Keeps track of one Bandit and Policy pair.

Details

Controls the running of one Bandit and Policy pair over t = {1, ..., T} looping over, consecutively, bandit$get_context(), policy$get_action(), bandit$get_reward() and policy$set_reward() for each time step t.

Schematic

contextual diagram: simulator

Usage

agent <- Agent$new(policy, bandit, name=NULL, sparse = 0.0)

Arguments

policy

Policy instance.

bandit

Bandit instance.

name

character; sets the name of the Agent. If NULL (default), Agent generates a name based on its Policy instance's name.

sparse

numeric; artificially reduces the data size by setting a sparsity level for the current Bandit and Policy pair. When set to a value between 0.0 (default) and 1.0 only a fraction sparse of the Bandit's data is randomly chosen to be available to improve the Agent's Policy through policy$set_reward.

Methods

new()

generates and instantializes a new Agent instance.

do_step()

advances a simulation by one time step by consecutively calling bandit$get_context(), policy$get_action(), bandit$get_reward() and policy$set_reward().

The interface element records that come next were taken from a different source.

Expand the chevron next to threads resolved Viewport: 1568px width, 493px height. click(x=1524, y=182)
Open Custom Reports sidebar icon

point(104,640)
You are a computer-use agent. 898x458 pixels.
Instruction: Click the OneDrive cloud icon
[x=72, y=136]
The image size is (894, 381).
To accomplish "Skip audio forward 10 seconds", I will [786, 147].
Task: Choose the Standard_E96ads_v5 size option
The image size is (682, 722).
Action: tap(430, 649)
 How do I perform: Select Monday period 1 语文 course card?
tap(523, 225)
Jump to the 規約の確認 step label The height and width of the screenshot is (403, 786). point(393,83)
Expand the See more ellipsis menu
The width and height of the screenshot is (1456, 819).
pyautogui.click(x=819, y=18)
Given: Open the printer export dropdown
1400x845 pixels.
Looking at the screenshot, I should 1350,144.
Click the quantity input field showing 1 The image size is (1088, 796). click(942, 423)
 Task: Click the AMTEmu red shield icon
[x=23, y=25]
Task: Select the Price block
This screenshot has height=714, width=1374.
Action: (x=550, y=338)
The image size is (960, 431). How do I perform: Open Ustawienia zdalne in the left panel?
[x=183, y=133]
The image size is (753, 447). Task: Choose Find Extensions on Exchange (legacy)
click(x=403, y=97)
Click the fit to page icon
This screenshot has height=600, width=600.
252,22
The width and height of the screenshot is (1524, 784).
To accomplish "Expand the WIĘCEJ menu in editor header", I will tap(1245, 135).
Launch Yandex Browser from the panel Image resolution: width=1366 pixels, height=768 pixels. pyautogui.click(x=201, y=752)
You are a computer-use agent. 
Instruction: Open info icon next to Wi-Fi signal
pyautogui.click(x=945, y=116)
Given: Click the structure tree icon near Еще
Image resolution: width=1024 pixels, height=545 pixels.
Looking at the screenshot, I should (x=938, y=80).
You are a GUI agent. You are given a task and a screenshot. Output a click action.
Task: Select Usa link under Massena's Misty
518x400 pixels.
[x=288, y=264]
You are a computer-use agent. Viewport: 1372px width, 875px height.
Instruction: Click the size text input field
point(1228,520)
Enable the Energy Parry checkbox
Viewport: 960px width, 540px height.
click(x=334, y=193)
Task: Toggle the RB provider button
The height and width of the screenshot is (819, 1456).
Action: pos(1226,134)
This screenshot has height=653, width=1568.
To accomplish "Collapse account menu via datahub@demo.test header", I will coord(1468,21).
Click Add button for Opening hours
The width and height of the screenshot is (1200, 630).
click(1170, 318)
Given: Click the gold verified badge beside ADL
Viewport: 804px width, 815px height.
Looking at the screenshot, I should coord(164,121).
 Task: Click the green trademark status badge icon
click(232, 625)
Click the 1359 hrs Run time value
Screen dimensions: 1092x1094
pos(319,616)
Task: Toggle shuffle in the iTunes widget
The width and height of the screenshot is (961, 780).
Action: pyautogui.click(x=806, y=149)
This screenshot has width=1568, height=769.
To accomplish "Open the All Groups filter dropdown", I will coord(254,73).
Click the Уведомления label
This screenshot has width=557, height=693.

Returns a list of lists containing context, action, reward and theta.

set_t(t)

integer; sets the current time step to t.

get_t()

returns current time step t.

See also

Core contextual classes: Bandit, Policy, Simulator, Agent, History, Plot

Bandit subclass examples: BasicBernoulliBandit, ContextualLogitBandit, OfflineReplayEvaluatorBandit

Policy subclass examples: EpsilonGreedyPolicy, ContextualLinTSPolicy

Examples

if (FALSE) { policy <- EpsilonGreedyPolicy$new(epsilon = 0.1) bandit <- BasicBernoulliBandit$new(weights = c(0.6, 0.1, 0.1)) agent <- Agent$new(policy, bandit, name = "E.G.", sparse = 0.5) history <- Simulator$new(agents = agent, horizon = 10, simulations = 10)$run() }